As the days went by, my little Peanut grew in his incubator. Family came to visit. He met people. I received frequent reports from the doctors who were there around the clock.
"He did well last night."
"He is stable."
I had faith that everything would be fine.
For 24 hours, I was required to stay in bed by my OB/GYN. The moment the doctor let me out of bed, I had The Mister load me into a wheelchair and I virtually raced to the NICU to see my baby boy. There he was, so tiny, but strong. I lay my hand on his warm little body and knew that it was going to be okay.
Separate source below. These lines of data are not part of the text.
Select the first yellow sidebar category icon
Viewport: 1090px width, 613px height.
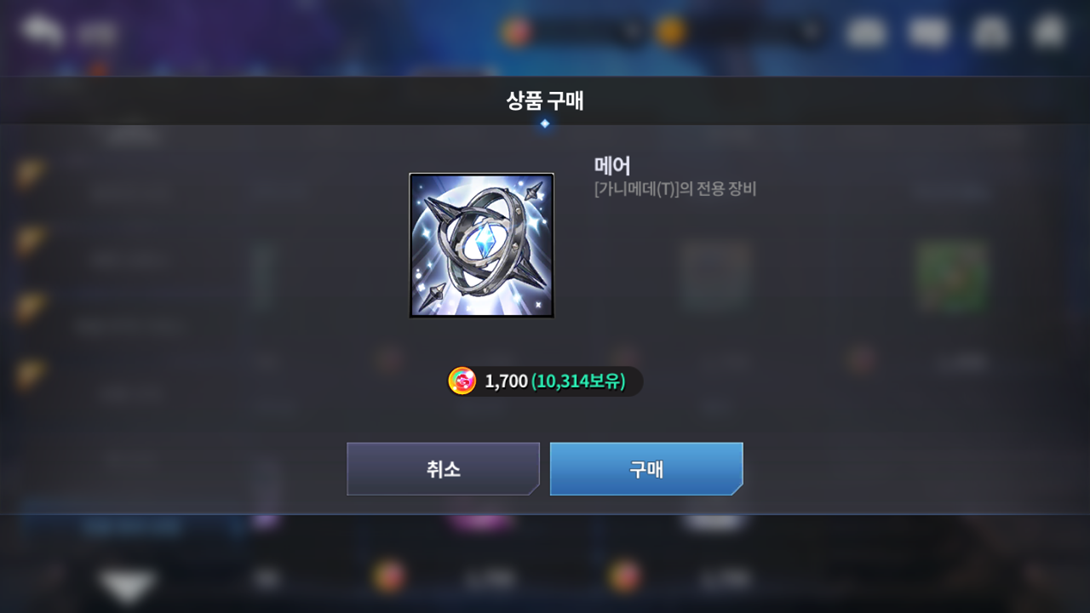31,174
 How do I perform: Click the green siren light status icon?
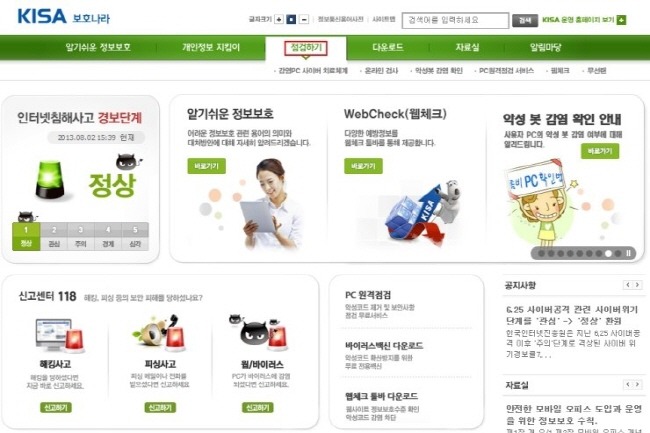(49, 179)
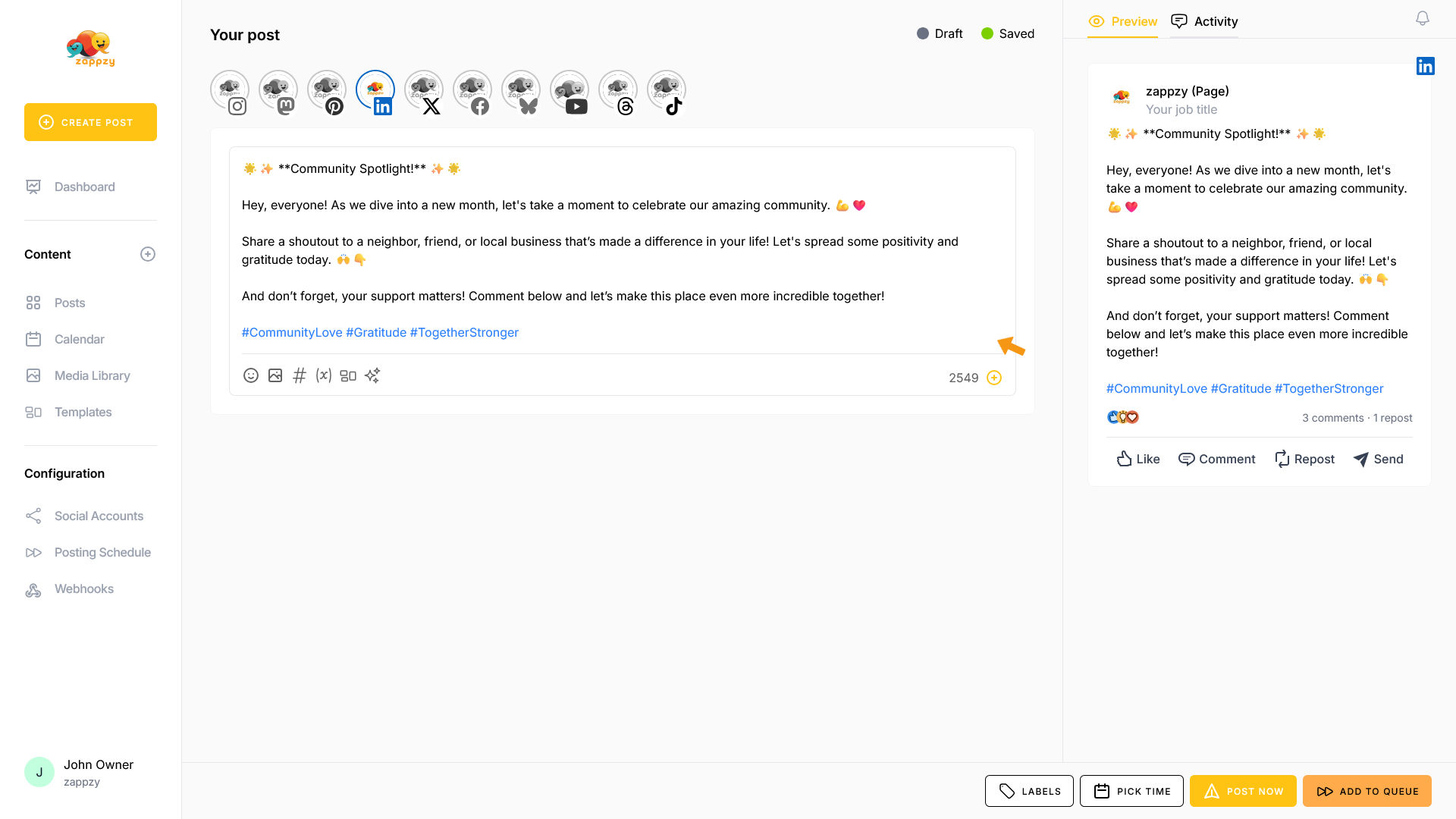Insert a variable using the (x) icon
This screenshot has height=819, width=1456.
[x=324, y=375]
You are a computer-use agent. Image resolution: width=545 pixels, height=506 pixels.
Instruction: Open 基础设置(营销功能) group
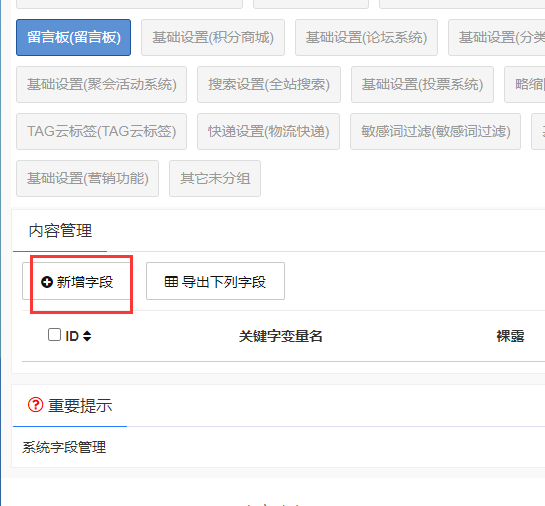point(88,178)
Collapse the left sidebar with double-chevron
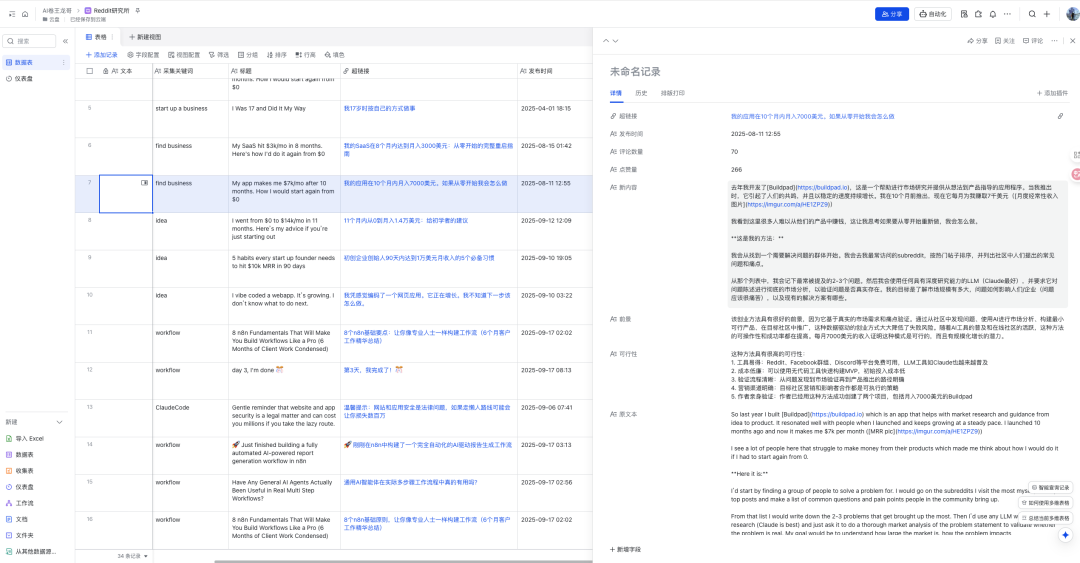Viewport: 1080px width, 563px height. pos(65,41)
The next morning, one of the neo-natologist visited our room. He told us that The Peanut had a rough night. They were doing tests. I worried, but I didn't panic. I knew that the NICU was full of ups and downs. We went to visit as soon as we could.
As soon as we arrived, I knew that things had shifted. The Peanut's oxygen sats were well below normal. He had a monitor alarming. While he looked no different, it was clear that things were not good. My heart raced to the beep of his alarm. Where was the nurse? Why wasn't someone saving him? Who was looking out for my son?
When the nurse arrived, a neo-natologist arrived with her. I have blotted out everything about this woman except the color of her hair. A brown bob is the only thing I can see when I dredge my memory banks. She spoke slowly and quietly, kindly, to The Mister and I. My memory of her words is a fragmented, hiccoughing blur. She spoke of a bleed he had suffered. She began to describe the stages of severity in such bleeds. As she described them, my hope was squeezed from me like the final drops from a soaking tea bag. I cannot tell you to this day what stages 1-3 held for him. I only know that she spoke in slow motion, moving through her explanation while time stood still. I waited, my throat catching at every stage. Maybe it's stage one. Maybe not so bad. But she kept going. My baby? My baby had a stage 4 bleed. My baby was failing.
And my instincts had failed. All of that warm, bubbly hope I had held inside of my heart had been a mistake. My sense of security was only wishful thinking and I had wasted his short life believing that we would have more time together. All because the one thing I thought I had, the one thing I should have had, my motherly instincts, had failed.